== ACTIVITY ==
There is material below. Print exactly the lines starting at the line with "Task: Open Company" and ending at the line with "This screenshot has width=1456, height=819.", ends included, and no others.

== INFORMATION PROVIDED ==
##########
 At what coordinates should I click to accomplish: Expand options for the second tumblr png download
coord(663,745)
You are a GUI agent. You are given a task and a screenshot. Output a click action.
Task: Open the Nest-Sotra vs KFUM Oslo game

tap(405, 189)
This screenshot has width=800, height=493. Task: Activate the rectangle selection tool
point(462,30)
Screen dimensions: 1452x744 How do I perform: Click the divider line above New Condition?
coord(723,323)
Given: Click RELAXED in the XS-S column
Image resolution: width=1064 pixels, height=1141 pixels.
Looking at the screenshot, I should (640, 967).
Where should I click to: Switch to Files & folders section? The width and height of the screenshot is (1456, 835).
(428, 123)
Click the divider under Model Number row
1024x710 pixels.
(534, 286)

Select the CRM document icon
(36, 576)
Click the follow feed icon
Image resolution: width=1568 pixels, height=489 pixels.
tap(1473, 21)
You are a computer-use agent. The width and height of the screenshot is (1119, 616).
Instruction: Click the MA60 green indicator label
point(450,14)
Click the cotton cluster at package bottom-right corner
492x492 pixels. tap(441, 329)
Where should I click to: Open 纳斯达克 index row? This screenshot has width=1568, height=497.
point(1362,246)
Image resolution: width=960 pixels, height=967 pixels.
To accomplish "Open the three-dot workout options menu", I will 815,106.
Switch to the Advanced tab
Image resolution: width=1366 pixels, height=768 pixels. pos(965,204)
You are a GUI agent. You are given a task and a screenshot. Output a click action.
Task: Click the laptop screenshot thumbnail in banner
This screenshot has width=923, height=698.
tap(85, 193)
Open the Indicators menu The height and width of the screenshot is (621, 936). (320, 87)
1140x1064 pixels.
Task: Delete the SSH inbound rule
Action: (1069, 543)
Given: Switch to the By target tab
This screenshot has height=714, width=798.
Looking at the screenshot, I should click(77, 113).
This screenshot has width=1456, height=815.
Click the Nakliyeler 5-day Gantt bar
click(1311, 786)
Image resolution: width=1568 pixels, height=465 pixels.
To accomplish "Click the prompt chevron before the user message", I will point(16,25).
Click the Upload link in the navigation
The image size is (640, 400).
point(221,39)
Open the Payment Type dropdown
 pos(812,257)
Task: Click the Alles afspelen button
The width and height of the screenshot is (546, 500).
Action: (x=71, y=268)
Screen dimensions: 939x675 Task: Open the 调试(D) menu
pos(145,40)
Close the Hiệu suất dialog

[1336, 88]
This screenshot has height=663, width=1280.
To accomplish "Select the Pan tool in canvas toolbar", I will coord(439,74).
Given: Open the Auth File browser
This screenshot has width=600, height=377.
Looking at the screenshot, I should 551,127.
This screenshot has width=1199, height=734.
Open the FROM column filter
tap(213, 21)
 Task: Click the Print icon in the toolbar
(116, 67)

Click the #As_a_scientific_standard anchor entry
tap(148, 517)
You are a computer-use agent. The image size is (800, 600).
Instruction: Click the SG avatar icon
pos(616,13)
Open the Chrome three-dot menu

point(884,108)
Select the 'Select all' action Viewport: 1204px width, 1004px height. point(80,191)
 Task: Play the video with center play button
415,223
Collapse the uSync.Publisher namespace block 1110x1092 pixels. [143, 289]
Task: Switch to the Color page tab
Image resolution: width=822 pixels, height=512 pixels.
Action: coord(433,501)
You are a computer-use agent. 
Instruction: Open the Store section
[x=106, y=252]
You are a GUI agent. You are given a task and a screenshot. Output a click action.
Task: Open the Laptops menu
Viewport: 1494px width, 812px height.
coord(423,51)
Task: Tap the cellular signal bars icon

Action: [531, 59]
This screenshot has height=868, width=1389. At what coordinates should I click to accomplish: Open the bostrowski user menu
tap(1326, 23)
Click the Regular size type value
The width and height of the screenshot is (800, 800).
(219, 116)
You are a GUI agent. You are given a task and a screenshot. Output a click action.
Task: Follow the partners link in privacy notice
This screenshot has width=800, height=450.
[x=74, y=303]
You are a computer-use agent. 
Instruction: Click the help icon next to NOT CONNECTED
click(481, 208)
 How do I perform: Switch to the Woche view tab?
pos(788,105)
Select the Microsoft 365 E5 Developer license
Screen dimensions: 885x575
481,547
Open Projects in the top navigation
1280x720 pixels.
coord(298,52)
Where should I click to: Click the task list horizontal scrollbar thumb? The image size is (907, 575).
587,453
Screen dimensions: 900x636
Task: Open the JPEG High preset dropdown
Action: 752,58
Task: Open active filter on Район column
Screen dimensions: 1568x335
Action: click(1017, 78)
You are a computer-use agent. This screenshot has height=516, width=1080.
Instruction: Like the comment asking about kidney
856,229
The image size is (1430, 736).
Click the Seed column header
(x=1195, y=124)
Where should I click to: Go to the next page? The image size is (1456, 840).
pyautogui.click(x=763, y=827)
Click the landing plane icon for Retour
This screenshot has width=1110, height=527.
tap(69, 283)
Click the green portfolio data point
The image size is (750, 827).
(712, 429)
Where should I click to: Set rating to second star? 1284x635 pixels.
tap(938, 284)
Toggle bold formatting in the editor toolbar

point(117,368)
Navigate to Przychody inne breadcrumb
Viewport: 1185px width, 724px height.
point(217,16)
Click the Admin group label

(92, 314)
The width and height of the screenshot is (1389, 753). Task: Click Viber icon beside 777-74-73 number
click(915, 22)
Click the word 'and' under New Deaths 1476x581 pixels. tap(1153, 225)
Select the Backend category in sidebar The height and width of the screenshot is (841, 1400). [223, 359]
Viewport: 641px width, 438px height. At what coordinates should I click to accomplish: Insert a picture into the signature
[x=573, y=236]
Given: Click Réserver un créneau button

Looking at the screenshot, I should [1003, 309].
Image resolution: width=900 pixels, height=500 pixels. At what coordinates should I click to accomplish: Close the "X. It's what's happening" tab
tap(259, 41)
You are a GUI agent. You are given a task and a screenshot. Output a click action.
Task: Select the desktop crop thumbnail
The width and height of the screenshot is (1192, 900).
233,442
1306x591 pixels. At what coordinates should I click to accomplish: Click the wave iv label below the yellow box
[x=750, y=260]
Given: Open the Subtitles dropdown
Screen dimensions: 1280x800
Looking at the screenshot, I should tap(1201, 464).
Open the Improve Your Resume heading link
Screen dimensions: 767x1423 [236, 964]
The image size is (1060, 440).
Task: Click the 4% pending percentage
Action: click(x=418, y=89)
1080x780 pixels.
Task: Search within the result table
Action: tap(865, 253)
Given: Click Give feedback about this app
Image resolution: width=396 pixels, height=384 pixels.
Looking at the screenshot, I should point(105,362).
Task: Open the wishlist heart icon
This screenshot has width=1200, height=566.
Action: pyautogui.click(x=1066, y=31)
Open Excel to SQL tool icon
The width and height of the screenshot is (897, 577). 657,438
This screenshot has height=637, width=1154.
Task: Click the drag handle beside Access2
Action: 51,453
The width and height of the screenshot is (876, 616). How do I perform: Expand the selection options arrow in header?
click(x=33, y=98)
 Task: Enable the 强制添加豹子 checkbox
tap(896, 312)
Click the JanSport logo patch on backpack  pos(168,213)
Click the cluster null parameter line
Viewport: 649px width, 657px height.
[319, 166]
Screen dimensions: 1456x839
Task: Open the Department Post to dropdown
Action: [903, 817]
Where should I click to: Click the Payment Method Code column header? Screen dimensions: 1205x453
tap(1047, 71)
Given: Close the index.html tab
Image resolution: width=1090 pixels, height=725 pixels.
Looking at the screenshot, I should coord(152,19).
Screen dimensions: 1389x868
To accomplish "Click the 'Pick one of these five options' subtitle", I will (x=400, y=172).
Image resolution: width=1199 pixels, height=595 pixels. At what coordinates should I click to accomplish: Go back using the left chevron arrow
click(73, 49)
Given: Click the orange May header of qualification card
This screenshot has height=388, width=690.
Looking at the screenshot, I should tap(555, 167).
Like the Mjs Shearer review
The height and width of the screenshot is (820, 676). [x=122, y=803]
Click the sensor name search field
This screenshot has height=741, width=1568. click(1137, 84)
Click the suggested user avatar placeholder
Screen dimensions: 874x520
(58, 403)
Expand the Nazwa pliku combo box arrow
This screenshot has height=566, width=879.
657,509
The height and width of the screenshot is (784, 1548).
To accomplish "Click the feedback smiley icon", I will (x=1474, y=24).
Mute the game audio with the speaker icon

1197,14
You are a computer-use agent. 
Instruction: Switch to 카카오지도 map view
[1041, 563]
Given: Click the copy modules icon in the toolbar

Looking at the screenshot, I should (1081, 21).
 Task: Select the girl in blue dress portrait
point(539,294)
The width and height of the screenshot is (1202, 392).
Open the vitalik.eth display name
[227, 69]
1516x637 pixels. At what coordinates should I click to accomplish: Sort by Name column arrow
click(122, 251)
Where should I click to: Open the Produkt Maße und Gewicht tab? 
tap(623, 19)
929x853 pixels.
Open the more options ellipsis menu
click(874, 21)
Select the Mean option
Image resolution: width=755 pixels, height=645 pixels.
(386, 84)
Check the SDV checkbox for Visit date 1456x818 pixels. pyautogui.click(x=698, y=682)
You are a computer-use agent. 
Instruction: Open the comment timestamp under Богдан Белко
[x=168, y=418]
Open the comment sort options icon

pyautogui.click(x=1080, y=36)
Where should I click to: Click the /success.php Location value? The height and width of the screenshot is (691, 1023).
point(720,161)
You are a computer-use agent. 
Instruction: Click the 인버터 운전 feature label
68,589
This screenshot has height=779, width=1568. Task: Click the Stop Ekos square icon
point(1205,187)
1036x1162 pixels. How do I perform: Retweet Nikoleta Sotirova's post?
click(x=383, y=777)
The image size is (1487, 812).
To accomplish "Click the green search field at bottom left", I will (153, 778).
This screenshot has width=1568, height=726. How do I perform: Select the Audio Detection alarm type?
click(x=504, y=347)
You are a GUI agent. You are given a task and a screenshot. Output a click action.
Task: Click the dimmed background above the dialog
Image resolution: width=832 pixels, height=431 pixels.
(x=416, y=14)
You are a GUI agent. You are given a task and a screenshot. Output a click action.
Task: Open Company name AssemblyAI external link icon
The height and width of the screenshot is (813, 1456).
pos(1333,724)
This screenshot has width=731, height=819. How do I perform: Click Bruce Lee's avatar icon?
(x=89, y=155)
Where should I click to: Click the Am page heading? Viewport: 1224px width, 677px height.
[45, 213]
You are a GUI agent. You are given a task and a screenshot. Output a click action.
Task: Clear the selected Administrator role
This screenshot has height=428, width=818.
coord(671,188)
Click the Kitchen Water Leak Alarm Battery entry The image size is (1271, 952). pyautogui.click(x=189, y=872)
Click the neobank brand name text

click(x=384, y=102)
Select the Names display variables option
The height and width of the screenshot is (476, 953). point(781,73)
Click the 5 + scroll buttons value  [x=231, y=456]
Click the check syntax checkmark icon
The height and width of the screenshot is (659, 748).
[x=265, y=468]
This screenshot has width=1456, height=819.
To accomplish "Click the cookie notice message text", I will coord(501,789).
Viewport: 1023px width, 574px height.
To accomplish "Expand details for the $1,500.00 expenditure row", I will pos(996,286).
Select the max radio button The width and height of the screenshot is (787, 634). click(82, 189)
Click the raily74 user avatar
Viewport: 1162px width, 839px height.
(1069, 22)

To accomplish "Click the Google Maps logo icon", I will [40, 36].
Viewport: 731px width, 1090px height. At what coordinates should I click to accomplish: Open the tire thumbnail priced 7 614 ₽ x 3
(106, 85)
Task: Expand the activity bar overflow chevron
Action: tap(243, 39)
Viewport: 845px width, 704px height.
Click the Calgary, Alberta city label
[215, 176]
##########
== SOLUTION TO THE EXERCISE ==
Task: Open Company name AssemblyAI external link icon
The height and width of the screenshot is (813, 1456).
pos(1333,724)
This screenshot has width=731, height=819. How do I perform: Click Bruce Lee's avatar icon?
(x=89, y=155)
Where should I click to: Click the Am page heading? Viewport: 1224px width, 677px height.
[45, 213]
You are a GUI agent. You are given a task and a screenshot. Output a click action.
Task: Clear the selected Administrator role
This screenshot has height=428, width=818.
coord(671,188)
Click the Kitchen Water Leak Alarm Battery entry The image size is (1271, 952). pyautogui.click(x=189, y=872)
Click the neobank brand name text

click(x=384, y=102)
Select the Names display variables option
The height and width of the screenshot is (476, 953). point(781,73)
Click the 5 + scroll buttons value  [x=231, y=456]
Click the check syntax checkmark icon
The height and width of the screenshot is (659, 748).
[x=265, y=468]
This screenshot has width=1456, height=819.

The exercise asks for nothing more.